*** Opening Exercise data ***

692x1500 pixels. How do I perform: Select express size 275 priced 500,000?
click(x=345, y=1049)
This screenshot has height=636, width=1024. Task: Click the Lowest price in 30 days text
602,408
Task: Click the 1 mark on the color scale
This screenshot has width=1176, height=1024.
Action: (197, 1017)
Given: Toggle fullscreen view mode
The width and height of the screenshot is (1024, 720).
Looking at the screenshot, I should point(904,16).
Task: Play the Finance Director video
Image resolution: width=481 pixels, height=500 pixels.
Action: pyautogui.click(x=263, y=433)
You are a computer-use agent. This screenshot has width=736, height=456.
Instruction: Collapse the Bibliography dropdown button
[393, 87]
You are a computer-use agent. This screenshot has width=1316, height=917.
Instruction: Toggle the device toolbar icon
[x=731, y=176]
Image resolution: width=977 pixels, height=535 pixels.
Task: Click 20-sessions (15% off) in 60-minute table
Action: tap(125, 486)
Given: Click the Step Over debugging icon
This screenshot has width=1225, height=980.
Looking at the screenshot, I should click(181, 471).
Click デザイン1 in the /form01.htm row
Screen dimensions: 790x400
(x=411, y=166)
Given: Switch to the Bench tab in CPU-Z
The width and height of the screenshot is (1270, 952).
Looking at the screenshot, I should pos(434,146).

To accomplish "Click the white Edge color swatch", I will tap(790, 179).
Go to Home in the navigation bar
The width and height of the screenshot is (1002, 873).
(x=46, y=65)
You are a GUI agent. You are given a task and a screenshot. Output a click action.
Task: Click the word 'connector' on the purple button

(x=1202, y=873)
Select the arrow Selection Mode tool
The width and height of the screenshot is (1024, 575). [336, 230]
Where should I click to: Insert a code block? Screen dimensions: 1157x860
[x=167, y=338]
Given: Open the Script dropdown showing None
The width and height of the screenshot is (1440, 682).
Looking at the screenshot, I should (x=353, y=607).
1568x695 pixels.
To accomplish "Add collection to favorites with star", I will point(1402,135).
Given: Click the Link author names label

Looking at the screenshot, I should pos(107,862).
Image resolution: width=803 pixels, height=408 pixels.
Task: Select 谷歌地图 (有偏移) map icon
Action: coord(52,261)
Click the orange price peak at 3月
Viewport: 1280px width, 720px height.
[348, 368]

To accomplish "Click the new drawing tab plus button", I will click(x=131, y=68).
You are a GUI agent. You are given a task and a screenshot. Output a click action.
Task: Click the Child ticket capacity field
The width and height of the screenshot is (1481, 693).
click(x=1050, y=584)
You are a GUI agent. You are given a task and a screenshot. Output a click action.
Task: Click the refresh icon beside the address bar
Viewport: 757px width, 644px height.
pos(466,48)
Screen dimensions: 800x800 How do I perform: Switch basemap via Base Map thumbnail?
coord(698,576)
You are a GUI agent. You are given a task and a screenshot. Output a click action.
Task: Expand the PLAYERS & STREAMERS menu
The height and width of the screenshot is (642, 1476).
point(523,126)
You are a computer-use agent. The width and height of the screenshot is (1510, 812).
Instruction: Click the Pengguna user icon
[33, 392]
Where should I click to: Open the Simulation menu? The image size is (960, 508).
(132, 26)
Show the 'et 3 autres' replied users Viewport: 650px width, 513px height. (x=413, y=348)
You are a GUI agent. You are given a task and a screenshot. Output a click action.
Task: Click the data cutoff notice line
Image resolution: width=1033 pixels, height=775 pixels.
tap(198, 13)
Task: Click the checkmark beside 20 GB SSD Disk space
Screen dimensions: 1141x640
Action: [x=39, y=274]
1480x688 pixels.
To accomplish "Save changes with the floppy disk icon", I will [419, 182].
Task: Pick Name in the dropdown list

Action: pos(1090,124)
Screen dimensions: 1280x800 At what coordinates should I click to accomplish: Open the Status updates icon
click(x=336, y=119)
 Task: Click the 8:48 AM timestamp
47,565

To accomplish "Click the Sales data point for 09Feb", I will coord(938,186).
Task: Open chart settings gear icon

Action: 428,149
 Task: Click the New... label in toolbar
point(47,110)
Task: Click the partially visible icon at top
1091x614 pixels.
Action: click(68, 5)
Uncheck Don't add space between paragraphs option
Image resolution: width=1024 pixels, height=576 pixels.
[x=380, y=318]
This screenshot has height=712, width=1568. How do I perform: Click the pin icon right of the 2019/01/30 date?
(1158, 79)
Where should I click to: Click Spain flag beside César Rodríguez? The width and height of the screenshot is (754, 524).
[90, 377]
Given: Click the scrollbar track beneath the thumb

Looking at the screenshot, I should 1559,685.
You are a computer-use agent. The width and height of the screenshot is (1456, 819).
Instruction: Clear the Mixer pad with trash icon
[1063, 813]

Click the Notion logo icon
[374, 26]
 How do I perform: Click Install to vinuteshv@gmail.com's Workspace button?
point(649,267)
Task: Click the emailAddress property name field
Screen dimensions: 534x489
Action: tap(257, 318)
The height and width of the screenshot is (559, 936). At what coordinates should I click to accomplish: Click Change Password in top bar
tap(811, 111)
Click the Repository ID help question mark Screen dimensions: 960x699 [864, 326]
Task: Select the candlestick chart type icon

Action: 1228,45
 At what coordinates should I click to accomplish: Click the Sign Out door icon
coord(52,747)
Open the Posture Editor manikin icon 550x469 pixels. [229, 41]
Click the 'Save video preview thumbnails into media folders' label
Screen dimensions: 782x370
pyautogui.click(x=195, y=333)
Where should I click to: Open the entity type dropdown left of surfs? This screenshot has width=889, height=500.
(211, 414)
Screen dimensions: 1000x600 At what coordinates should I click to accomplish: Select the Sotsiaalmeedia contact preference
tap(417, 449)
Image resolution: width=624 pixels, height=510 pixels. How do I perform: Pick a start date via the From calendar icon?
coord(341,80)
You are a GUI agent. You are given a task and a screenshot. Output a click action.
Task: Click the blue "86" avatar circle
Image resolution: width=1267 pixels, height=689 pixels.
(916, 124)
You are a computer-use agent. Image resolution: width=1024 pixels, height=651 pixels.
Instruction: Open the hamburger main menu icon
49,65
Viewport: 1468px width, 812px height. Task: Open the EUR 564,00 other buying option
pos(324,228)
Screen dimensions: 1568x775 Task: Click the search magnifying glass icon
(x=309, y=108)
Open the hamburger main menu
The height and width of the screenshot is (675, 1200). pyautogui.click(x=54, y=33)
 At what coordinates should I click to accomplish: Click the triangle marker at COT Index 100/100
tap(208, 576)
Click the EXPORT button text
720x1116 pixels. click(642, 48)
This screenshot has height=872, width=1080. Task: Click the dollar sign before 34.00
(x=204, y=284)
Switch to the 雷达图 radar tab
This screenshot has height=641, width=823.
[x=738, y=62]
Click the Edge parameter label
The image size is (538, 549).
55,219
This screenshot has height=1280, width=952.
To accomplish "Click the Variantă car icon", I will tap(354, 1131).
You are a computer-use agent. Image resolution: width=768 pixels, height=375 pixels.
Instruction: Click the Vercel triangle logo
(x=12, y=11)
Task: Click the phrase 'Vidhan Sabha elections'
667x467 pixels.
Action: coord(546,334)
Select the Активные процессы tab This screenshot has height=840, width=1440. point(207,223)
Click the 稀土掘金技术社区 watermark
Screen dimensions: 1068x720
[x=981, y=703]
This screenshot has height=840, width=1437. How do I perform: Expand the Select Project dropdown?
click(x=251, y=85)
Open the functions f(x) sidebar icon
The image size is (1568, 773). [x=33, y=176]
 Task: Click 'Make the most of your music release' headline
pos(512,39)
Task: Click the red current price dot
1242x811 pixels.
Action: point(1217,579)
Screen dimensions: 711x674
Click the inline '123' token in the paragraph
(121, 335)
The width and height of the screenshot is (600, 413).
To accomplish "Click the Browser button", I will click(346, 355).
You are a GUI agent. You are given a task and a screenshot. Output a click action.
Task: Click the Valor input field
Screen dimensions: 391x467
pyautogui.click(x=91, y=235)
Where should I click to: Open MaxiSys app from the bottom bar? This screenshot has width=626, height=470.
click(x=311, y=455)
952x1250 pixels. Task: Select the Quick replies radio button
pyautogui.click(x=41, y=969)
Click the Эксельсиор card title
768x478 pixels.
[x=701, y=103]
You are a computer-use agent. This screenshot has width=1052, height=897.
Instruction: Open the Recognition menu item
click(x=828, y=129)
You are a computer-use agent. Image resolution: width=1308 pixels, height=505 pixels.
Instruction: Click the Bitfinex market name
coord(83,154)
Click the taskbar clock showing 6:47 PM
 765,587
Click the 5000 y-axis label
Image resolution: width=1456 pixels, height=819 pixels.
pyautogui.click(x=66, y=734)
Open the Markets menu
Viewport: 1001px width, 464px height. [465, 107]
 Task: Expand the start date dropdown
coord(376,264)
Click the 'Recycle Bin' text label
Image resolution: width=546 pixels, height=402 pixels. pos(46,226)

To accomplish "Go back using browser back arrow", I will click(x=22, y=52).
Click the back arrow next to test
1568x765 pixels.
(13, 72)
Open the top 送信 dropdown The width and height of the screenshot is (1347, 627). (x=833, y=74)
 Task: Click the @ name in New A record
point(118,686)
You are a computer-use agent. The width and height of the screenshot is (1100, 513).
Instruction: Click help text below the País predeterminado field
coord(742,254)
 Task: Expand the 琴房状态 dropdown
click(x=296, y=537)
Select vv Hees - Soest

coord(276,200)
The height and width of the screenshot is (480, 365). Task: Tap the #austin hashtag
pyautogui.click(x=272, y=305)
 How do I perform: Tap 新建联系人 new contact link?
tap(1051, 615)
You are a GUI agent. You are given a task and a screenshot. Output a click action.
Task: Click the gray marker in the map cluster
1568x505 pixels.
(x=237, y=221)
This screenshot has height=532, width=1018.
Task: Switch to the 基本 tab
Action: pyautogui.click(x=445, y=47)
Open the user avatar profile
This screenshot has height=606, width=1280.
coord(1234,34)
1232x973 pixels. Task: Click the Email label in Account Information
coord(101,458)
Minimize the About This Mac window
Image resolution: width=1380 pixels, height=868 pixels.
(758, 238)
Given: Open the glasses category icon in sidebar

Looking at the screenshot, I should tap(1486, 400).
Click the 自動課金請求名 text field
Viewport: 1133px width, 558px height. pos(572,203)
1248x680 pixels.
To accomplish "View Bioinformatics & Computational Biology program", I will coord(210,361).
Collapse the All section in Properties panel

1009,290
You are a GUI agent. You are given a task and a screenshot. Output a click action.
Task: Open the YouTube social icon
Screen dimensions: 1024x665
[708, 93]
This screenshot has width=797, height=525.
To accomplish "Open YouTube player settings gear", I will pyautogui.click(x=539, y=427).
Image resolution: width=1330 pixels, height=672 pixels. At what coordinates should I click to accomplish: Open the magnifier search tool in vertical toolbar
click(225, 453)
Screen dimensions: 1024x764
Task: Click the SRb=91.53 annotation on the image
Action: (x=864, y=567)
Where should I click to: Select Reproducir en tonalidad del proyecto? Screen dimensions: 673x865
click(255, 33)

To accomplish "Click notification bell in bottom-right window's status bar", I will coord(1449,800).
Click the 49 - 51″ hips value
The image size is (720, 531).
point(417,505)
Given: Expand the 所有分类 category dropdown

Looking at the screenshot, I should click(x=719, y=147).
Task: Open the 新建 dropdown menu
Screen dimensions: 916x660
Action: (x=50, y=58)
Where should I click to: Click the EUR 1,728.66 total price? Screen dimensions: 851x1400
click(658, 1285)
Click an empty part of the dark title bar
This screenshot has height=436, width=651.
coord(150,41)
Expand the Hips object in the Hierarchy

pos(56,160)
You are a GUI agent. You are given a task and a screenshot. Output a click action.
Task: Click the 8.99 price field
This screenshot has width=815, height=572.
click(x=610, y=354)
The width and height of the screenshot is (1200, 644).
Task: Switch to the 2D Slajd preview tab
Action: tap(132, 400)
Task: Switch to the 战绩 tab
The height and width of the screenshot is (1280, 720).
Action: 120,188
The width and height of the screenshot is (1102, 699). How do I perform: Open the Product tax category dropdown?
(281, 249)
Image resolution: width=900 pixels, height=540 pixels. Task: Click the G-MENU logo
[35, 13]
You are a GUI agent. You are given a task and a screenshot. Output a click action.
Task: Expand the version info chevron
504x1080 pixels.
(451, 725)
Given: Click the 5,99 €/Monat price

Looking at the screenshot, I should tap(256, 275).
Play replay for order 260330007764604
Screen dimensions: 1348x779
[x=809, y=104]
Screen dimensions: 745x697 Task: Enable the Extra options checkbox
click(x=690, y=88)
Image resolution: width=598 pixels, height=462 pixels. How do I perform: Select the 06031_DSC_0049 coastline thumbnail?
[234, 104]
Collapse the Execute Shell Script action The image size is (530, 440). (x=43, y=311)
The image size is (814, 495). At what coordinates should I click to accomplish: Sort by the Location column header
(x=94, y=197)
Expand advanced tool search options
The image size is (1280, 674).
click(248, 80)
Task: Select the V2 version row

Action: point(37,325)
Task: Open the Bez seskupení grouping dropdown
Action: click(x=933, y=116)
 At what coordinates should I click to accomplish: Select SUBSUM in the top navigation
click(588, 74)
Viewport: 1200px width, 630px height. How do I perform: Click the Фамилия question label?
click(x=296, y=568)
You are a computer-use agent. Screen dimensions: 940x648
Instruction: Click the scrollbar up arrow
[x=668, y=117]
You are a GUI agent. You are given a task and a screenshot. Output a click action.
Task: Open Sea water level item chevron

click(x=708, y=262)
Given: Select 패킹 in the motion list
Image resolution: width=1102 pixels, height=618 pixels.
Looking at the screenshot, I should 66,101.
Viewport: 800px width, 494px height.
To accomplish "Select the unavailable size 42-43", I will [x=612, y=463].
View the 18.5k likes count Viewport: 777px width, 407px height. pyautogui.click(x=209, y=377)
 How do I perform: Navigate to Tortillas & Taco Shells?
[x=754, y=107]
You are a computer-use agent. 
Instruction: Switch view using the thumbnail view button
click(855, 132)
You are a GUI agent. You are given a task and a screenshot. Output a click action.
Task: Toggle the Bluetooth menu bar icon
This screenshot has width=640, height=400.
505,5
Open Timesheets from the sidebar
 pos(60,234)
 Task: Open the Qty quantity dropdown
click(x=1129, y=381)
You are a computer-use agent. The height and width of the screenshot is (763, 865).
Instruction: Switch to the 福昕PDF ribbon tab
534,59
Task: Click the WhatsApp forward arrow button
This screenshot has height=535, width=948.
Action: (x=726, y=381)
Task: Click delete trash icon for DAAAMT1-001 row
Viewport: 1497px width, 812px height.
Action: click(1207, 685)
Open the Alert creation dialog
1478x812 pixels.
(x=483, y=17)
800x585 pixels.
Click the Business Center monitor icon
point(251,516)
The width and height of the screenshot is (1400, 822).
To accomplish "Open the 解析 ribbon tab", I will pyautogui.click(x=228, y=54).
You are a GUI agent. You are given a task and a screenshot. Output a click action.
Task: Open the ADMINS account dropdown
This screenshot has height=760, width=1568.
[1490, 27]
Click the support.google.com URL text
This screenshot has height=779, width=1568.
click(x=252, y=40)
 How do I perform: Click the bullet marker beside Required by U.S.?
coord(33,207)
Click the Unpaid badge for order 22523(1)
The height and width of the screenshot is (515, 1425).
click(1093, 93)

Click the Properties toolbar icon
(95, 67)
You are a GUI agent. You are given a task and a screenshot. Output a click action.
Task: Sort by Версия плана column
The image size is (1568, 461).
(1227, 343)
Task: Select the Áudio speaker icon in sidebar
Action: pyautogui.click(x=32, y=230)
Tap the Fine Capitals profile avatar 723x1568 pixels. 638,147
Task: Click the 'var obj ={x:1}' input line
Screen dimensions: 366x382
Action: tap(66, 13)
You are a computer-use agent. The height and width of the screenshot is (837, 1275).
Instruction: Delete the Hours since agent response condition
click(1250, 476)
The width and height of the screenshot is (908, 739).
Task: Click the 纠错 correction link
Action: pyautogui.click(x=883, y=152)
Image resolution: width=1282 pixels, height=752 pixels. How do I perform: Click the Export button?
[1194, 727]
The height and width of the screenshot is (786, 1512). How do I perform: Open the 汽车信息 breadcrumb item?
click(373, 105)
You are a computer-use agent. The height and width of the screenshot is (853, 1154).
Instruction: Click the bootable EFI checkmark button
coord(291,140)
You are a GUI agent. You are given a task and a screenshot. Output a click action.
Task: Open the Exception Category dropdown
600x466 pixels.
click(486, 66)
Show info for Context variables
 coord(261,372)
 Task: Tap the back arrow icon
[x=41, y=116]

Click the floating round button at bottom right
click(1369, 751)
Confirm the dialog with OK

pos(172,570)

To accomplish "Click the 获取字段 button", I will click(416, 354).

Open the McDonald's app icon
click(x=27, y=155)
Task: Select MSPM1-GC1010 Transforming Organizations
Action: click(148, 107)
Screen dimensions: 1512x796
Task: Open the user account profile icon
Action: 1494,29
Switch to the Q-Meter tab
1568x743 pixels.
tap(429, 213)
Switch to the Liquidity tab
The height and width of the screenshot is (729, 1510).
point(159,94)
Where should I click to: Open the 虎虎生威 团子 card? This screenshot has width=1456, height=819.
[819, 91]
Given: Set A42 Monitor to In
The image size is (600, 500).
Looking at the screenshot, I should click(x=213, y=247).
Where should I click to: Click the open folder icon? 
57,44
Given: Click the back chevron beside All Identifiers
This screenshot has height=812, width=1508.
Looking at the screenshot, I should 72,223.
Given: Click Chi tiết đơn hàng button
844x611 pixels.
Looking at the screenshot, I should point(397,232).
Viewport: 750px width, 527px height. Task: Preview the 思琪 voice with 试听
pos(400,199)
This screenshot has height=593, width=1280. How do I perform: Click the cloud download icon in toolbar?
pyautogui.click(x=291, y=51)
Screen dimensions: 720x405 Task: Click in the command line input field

*** Closing Exercise data ***

## What this task involves
Determine how many lines in the entries above contain the word "Script", and respond with the number alone.

## Response area
2